IMF sees dismal growth for SA

Johannesburg – If there was still any doubt that the wheels had come off the economy, it was shattered yesterday by the International Monetary Fund (IMF) cutting its economic growth forecast for South Africa.

The lender slashed its forecast by almost half as commodity prices slump and global demand remains weak.

Gross domestic product (GDP) in South Africa would probably expand by 0.7 percent this year, compared with October’s estimate of 1.3 percent, the IMF said in an update to its World Economic Outlook.

Growth of 0.7 percent would be the third-lowest annual growth recorded post-1994 if it turns out to be true.

Tough environment

Since 1994, the lowest annual growth rates have been 0.1 percent growth in 1998 and a 0.5 percent drop in 2009.

The IMF cut its projection for next year by 0.3 percentage points to 1.8 percent.

The National Treasury said in its medium-term budget policy statement in October growth was expected to reach only 1.5 percent in 2015 (previous estimate 2 percent) – the same as in 2014 – and to remain subdued, rising slightly to 1.7 percent this year (previous estimate was 2.4 percent).

It did not respond to a request for comment yesterday.

South Africa’s economy is struggling to cope with a plunge in metal prices, fuelled by a slowdown in its biggest export market, China.

Barclays Africa cut its 2016 GDP growth forecast for South Africa to 0.9 percent from 1.4 percent on Monday, while Bank of America Merrill Lynch slashed its projection by a full percentage point to 0.4 percent last week.

Finance Minister Pravin Gordhan is expected to present new growth forecasts in his February 24 Budget speech.

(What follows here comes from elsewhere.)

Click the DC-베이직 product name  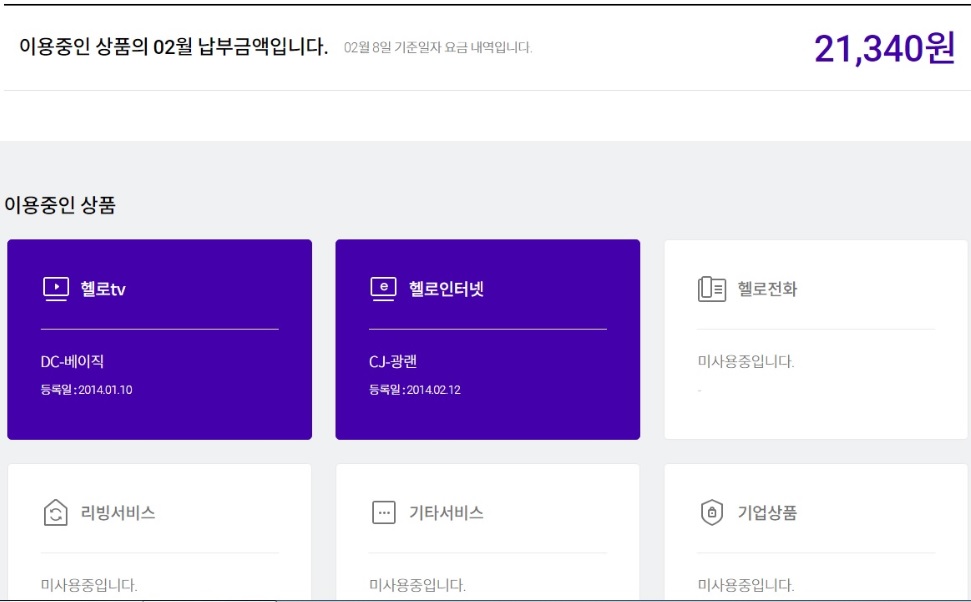[x=72, y=362]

Nedbank economist Isaac Matshego said the IMF’s sharp revision of South Africa’s growth to below 1 percent was not unexpected, when considering the less favourable macroeconomic environment, both globally and on the local front.

He said the renewed weakness of commodity prices and drought conditions in key farming areas would hurt mining and agricultural output, while manufacturing output growth would be hurt by close links to the primary sectors.

“We have revised our 2015 growth forecast to only 0.2 percent, with risks still to the downside. Wage negotiations in the mining sector and some manufacturing industries will be closely watched. Any wage dispute-related work stoppages could easily tip the economy into recession.”

Colen Garrow, an economist at Lefika Securities, said it should come as little surprise that the IMF had cut this year’s estimate for GDP growth.

“Although it has not explicitly stated the reasons for doing so, evidence continues to grow of the many challenges facing the local economy.”

He said these ranged from the drought, a strong dollar’s effect on commodity markets to slower growth in China.

Rate threat

Garrow said another factor likely to subtract from South African GDP was the rising trend in interest rates, already 125 basis points higher since January 2014, with the prospect of further tightening to come as the Reserve Bank grapples with rising food prices.

“With the fiscal slippage concerning major credit rating agencies, and the possibility growing that a downgrade to a non-investment grade has a better than even chance of happening this year, it is little surprise that GDP estimates are being trimmed.

“There is a growing expectation… that South African GDP growth may remain subdued, if not begin reflecting a state of recession.”

David Maynier, the DA spokesman on finance, said the IMF’s forecast was a full percentage point lower than that by the Treasury for 2016.

He said the fact that the IMF had revised South Africa’s growth rate was partly due to a failure of economic policy.